The details: Here’s how it connects physically, the ethernet connection out of LAN2 (standard for UniFi/HSBB configured networks) from the optical network termination, (ONT), aka fibre modem, eg. Huawei EchoLife HG8240w; connects to the WAN port of the custom router. The custom router handles the Internet connection via PPPoE using Maxis provided username and password.
(optional) Should you want to use the VoIP service provided, tagging traffic on a LAN port (of your choosing) and the WAN port on your router with vlan id 821, 822. This allows the VoIP traffic to pass between LAN port and the WAN port, and no where else. I used the Maxis issued Technicolor TG784nv3 router to handle the VoIP connection. The Maxis router’s WAN is plugged into the designated LAN that you have chosen. No additional configuration is needed in the part of the Maxis issued router, the modem as configured by the service technician will work fine.

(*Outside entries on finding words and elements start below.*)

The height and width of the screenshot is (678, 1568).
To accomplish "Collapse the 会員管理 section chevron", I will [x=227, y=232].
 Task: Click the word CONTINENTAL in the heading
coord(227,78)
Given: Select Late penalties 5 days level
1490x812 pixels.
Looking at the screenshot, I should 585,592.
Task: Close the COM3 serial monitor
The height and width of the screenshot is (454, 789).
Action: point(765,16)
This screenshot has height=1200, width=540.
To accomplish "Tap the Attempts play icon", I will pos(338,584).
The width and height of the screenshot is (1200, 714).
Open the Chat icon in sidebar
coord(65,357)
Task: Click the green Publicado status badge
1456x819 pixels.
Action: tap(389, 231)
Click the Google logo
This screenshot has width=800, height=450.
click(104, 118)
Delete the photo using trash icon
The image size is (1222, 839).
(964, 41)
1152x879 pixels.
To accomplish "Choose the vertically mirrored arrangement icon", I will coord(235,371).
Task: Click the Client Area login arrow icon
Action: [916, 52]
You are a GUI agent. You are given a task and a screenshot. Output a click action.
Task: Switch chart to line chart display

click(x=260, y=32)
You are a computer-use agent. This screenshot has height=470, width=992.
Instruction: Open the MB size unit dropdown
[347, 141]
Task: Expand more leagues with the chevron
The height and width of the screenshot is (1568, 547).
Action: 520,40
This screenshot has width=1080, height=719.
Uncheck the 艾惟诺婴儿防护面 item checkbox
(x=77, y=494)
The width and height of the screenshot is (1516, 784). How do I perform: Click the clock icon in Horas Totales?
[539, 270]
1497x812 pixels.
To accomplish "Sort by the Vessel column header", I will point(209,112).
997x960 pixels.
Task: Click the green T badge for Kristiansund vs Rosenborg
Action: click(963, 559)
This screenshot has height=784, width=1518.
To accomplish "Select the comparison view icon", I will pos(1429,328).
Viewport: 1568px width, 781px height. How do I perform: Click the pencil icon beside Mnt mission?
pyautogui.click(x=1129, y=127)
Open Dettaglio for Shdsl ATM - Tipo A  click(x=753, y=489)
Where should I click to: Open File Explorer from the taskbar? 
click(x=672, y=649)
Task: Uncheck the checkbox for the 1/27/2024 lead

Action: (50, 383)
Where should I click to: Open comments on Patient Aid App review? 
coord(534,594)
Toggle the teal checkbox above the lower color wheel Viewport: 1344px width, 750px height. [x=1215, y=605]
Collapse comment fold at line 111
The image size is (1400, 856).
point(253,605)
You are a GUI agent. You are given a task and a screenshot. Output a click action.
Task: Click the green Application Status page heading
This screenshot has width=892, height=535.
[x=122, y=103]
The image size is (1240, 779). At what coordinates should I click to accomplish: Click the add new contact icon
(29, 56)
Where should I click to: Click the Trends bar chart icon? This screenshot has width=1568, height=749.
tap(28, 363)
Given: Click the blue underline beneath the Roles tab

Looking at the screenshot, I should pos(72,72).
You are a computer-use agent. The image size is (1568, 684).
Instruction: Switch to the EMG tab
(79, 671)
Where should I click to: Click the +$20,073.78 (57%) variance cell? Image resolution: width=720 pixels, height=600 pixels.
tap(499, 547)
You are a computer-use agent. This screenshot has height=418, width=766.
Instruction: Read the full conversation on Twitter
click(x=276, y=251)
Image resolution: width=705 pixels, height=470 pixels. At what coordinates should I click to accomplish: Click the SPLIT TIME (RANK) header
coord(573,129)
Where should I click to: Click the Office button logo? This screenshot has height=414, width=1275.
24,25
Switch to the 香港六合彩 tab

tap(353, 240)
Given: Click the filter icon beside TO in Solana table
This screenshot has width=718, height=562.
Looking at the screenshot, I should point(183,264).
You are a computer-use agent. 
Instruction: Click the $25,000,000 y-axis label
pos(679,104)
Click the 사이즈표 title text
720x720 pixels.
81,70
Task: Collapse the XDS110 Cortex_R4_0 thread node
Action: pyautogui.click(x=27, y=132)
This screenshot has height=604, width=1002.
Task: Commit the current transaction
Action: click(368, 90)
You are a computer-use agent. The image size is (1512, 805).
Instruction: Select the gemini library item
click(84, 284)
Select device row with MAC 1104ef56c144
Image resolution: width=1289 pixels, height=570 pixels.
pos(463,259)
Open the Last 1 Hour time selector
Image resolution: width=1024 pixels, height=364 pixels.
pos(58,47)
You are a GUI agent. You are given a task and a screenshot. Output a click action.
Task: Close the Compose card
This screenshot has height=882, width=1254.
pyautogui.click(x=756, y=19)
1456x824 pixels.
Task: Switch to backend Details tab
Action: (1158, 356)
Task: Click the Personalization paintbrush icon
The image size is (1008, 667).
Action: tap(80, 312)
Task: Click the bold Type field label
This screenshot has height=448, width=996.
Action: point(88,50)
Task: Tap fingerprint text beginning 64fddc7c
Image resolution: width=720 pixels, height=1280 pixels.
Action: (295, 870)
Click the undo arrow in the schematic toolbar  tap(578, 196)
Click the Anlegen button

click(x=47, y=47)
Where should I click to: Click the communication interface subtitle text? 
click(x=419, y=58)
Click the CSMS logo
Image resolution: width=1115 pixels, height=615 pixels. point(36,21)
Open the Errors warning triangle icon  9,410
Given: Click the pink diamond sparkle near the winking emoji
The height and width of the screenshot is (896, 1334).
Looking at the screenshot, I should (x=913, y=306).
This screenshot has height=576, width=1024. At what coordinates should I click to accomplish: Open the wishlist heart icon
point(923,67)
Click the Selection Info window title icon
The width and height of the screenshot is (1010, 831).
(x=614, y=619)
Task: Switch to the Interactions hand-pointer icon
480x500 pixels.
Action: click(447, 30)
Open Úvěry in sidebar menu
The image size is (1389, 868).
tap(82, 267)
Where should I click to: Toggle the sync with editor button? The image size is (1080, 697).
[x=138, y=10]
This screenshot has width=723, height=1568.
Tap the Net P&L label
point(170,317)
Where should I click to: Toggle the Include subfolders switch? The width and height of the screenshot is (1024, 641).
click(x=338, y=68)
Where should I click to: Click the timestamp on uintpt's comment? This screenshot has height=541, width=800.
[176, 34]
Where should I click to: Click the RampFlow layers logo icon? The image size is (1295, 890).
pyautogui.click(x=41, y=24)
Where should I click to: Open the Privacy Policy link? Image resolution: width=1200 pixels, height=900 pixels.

Notes: Screenshot above, in this older version of tomato, there is a minor bug: the ethernet ports on the VLAN page is numbered in reverse in firmware from the physical markings on the router. (eg. plugged physical ethernet cable into LAN4 port on the router, configure for the LAN1 port on the VLAN page as in image above). Newer subsequent version of Tomato based router firmware has this issue fixed.
PS: I’ve upgraded from the tomato router to an EdgeRouter X, perhaps I’ll post an updated config for the ERX for maxis in a future post.